Construction of the Upper Limb Biomechanical Model:
- A biomechanical model of the upper limb with 7 degrees of freedom was established, following the joint coordinate system recommendations of the International Society of Biomechanics (ISB).
Comparison of Inverse Kinematics (IK) Methods:
- Multi-body IK: Based on the biomechanical model, it simultaneously estimates the poses of all limb segments, considering joint constraints.
- Single-body IK: Estimates the rotation of each limb segment separately, ignoring joint constraints.
Data Collection and Experimental Setup:
- Seven healthy young volunteers participated in three rehabilitation tasks (Pick and Place, Ruler, Bottle Task).
- Data were synchronously collected using VIMUs and OMC systems for comparative analysis.
Results Analysis and Comparison:
- The accuracy of joint angle estimation obtained using different calibration procedures and IK methods was compared, with key metrics being the root mean square error (RMSE) and Pearson correlation coefficient ®.
Research Results
Impact of Calibration Procedures on Joint Angle Estimation:
- When the same calibration procedure was used, the joint angle estimation errors between VIMU and OMC data were small (RMSE ≤ 7.9 degrees, r ≥ 0.86).
- When different calibration procedures were used, the errors increased significantly (RMSE > 10 degrees), highlighting the importance of calibration consistency for accuracy.
Comparison of Inverse Kinematics Methods:
- Multi-body IK demonstrated higher robustness when processing VIMU data, with significantly lower errors than single-body IK.
- The RMSE of multi-body IK was as low as 2.7 degrees, while that of single-body IK reached 5.5 degrees.
Impact of Calibration Offsets:
- Removing calibration offsets significantly reduced the RMSE of joint angle estimation, indicating that calibration offsets are a major source of error.

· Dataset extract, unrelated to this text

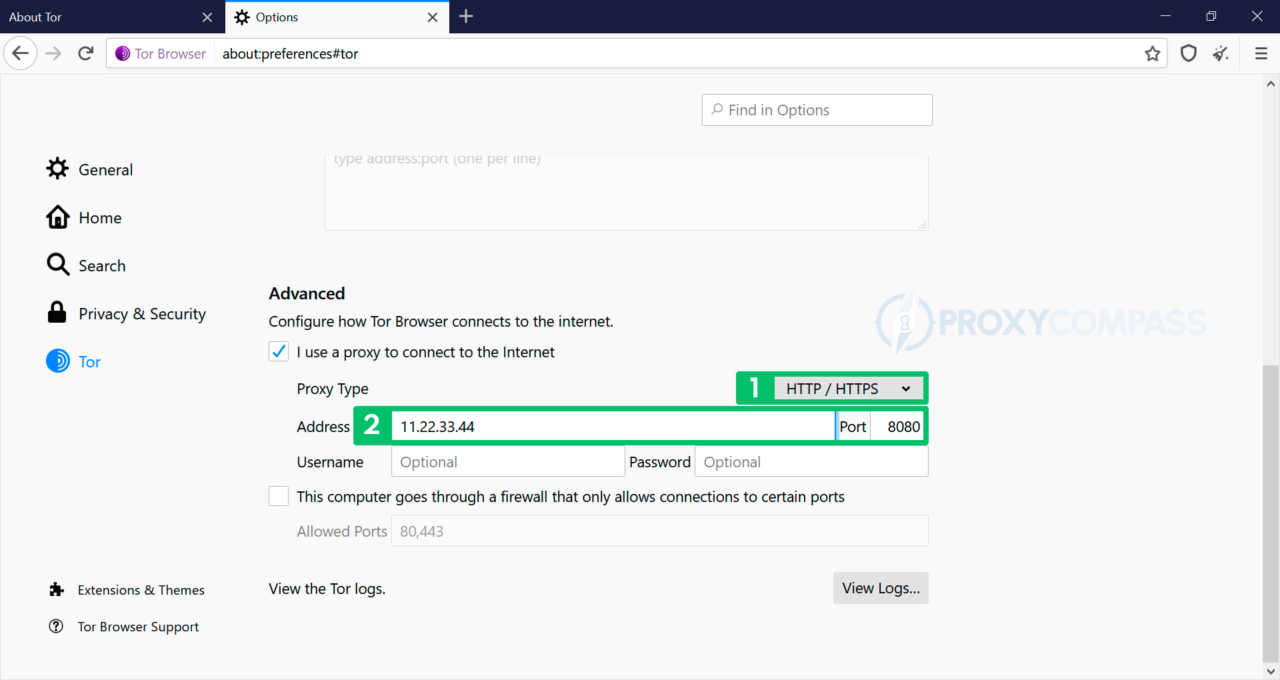Enable the firewall ports restriction checkbox

[x=278, y=496]

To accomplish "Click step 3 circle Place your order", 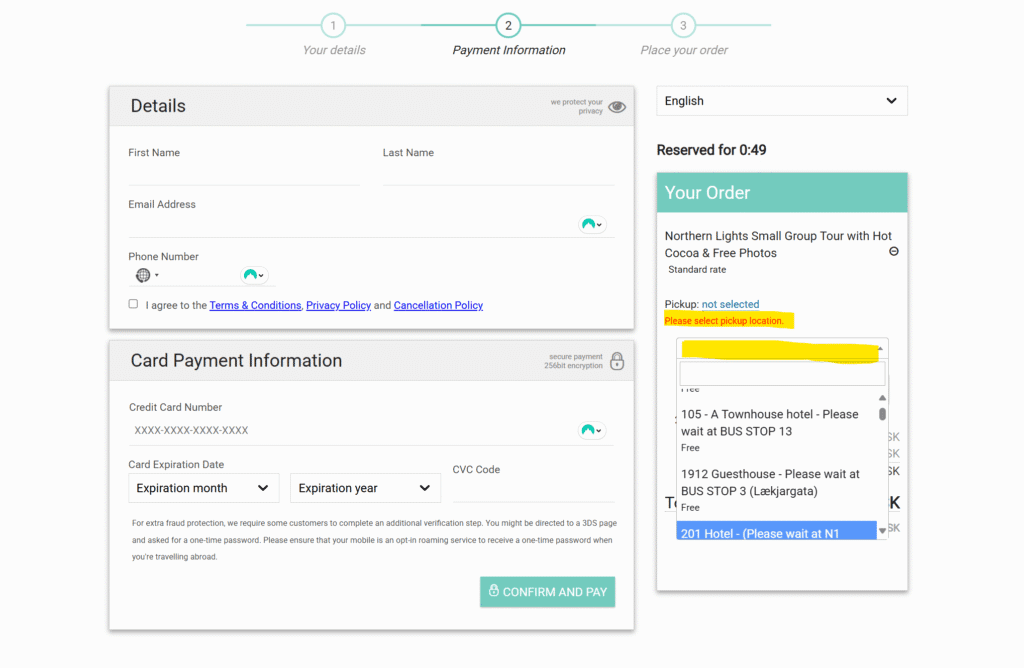I will tap(683, 26).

Comparison Between Anatomical and Functional Calibration:
- Functional calibration had slightly lower errors than anatomical calibration, suggesting that functional calibration offers certain advantages in robustness.
Research Conclusions
This study demonstrates that the consistency of calibration procedures is crucial for the accuracy of joint angle estimation using VIMUs, especially in clinical rehabilitation. The use of multi-body IK methods can effectively reduce measurement errors. As a low-cost sensor, VIMUs, when properly calibrated and applied with multi-body IK, can provide joint angle estimation accuracy comparable to OMC systems. This opens up possibilities for their use in real clinical settings.
Research Highlights
- Importance of Calibration Procedures: The study emphasizes the importance of maintaining consistency during calibration, particularly when using low-cost sensors.
- Advantages of Multi-body IK: Multi-body IK demonstrated higher robustness and accuracy when processing VIMU data, offering a more reliable technical approach for clinical rehabilitation.

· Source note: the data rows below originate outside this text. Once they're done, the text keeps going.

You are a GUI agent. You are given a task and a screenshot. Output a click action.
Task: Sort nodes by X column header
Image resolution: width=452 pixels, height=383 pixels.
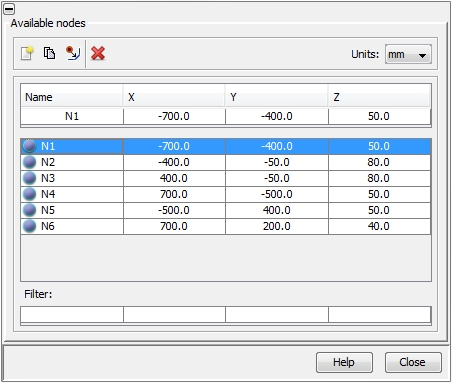point(174,97)
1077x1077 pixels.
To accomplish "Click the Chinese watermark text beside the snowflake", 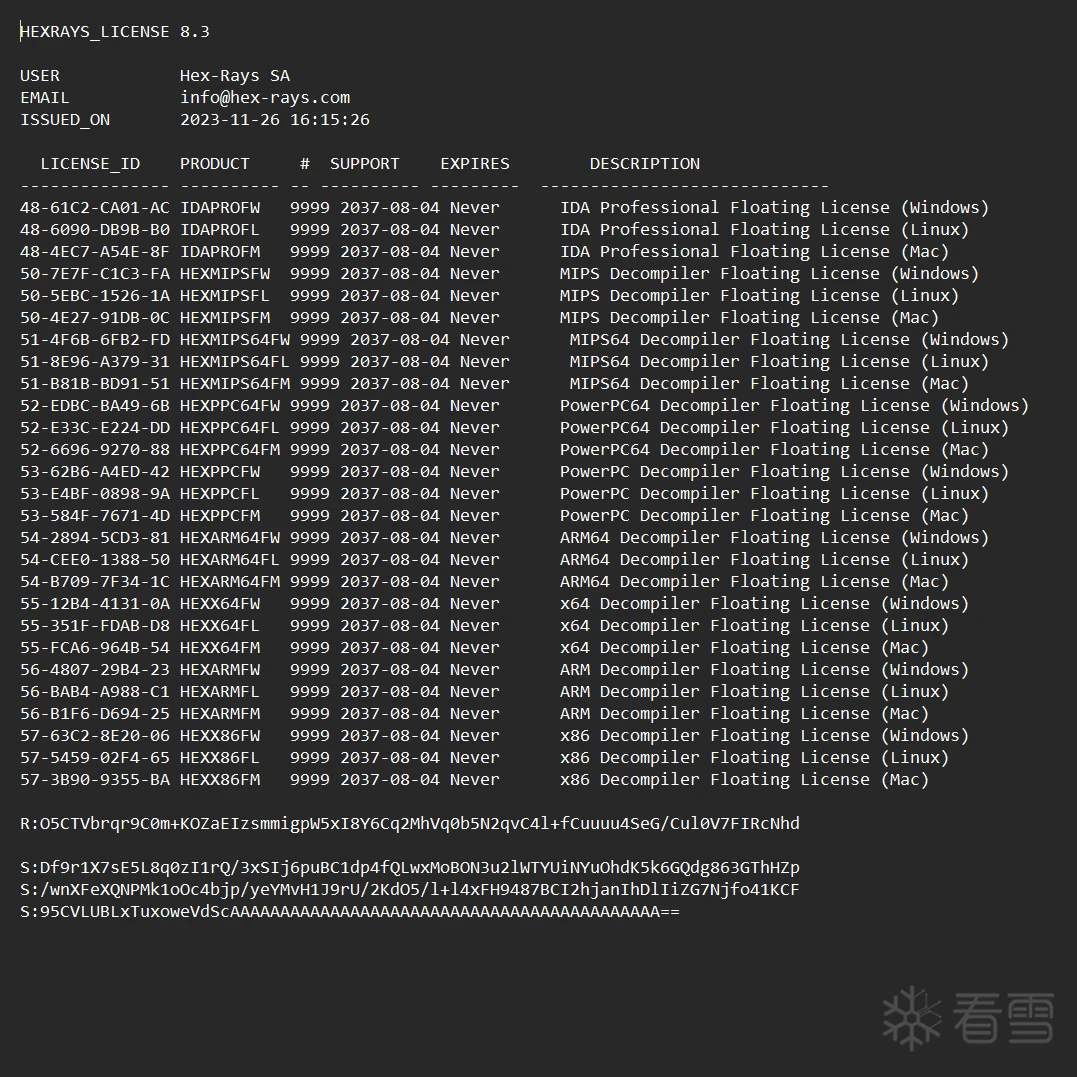I will tap(1003, 1018).
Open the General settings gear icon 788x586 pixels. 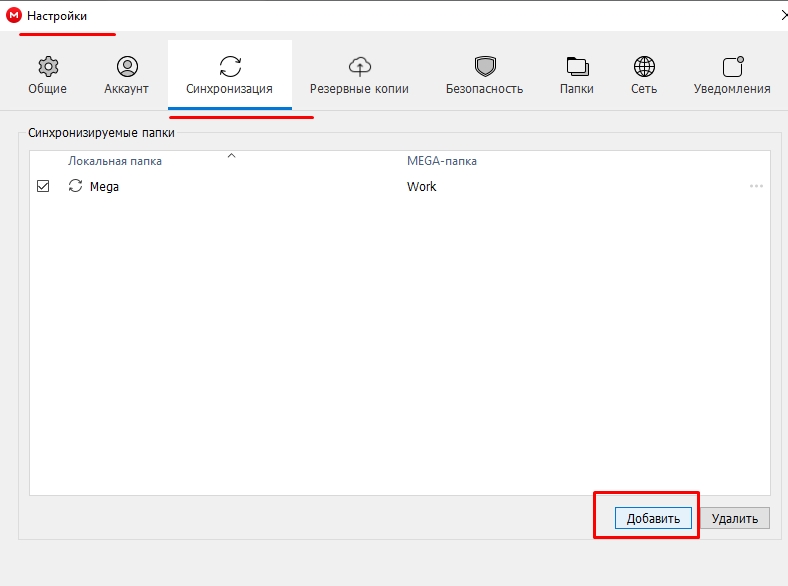[x=47, y=67]
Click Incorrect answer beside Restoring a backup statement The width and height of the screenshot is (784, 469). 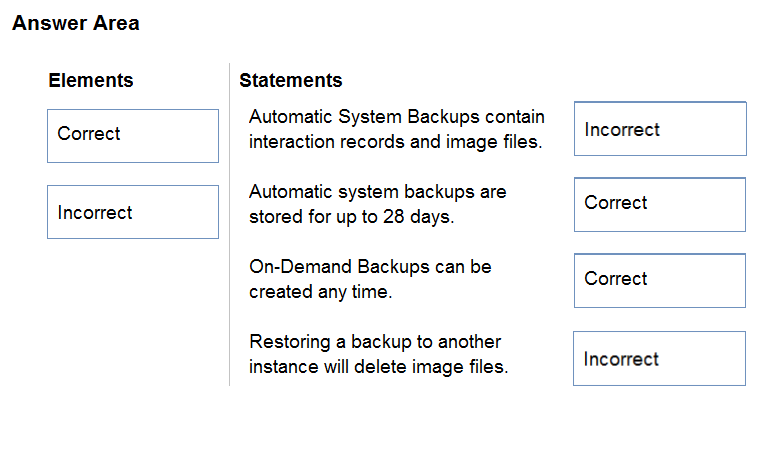pyautogui.click(x=659, y=358)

- Potential of Low-Cost Sensors: By optimizing calibration procedures and IK methods, low-cost sensors such as VIMUs can play a significant role in rehabilitation, reducing healthcare costs.
Research Value
This study not only provides a low-cost sensor-based method for joint angle estimation in clinical rehabilitation but also offers important insights for future research. Future studies could further validate the applicability of this method in more complex and diverse clinical scenarios and explore its potential for whole-body motion analysis.
Additional Information
The main limitations of this study are that the experimental tasks focused on upper limb movements and did not involve whole-body motions. Additionally, the study was conducted under ideal lighting and measurement conditions, and future work is needed to verify the robustness of the method in more challenging environments.
Through this research report, we have provided a detailed analysis of the study’s design, implementation, results, and its potential applications in clinical rehabilitation. This research offers significant technical support and theoretical foundations for the use of low-cost sensors in the field of rehabilitation.